China has faced claims that the Wuhan Institute of Virology could be the suspected source of the Covid-19 virus.

Sars-CoV-2 “may have originated from zoonotic transmission”, meaning it passed from animals to humans, a team of experts from China and the World Health Organisation (WHO) concluded.

Experts said the early findings indicate that the virus was introduced to humans through an “intermediary host”, which means it jumps from one species to another, and then jumps from the second species to humans.

But the “reservoir hosts” – the animals in which the virus originated – remain to be identified, they told a press conference.

The first probable case of the virus investigated by the team was on December 8, 2019. This case did not have any links to the animal market which was initially thought to be where the virus “spillover” from animals to humans occurred.

Dr Peter Ben Embarek, leader of the WHO team investigating the origins of the virus in Wuhan, said: “The findings suggest lab incident hypothesis is extremely unlikely to explain the introduction of the virus into the human population.”

Meanwhile, there is no evidence that the virus was present in Wuhan before December 2019, they said.

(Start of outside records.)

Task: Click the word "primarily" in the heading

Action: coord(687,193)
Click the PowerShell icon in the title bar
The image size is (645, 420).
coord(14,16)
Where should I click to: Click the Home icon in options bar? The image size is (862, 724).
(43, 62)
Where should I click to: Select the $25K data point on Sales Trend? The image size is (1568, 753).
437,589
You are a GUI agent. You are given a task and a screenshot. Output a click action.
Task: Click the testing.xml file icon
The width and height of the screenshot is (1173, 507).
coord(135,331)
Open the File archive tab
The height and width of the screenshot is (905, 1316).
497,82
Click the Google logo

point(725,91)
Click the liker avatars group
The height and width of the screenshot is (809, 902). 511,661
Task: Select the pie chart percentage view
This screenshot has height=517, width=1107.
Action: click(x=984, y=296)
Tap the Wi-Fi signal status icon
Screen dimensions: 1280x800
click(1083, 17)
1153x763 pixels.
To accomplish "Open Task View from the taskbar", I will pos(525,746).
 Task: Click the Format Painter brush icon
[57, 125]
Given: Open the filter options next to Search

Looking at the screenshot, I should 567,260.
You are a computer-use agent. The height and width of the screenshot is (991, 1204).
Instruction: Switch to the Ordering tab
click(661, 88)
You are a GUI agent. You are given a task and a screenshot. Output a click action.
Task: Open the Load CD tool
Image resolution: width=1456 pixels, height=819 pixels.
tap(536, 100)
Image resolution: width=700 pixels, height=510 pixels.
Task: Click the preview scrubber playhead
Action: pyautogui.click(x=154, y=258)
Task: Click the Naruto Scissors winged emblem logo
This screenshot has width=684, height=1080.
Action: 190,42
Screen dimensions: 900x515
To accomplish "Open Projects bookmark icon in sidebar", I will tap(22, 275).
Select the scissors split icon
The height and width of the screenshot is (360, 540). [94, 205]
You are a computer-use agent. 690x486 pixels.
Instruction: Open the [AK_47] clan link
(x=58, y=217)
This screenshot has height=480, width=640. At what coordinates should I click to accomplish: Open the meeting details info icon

The experts added that they “don’t know” the exact role of Wuhan’s Huanan Seafood Wholesale Market in the origin of the virus.

A cluster of cases was linked to the market, but officials also found cases among people who had no ties to the market.

Some had links to other markets and others had no links to markets at all, they said.

He added: “We don’t know the exact role of the Huanan market ... How it was introduced and spread within the market is still unknown.”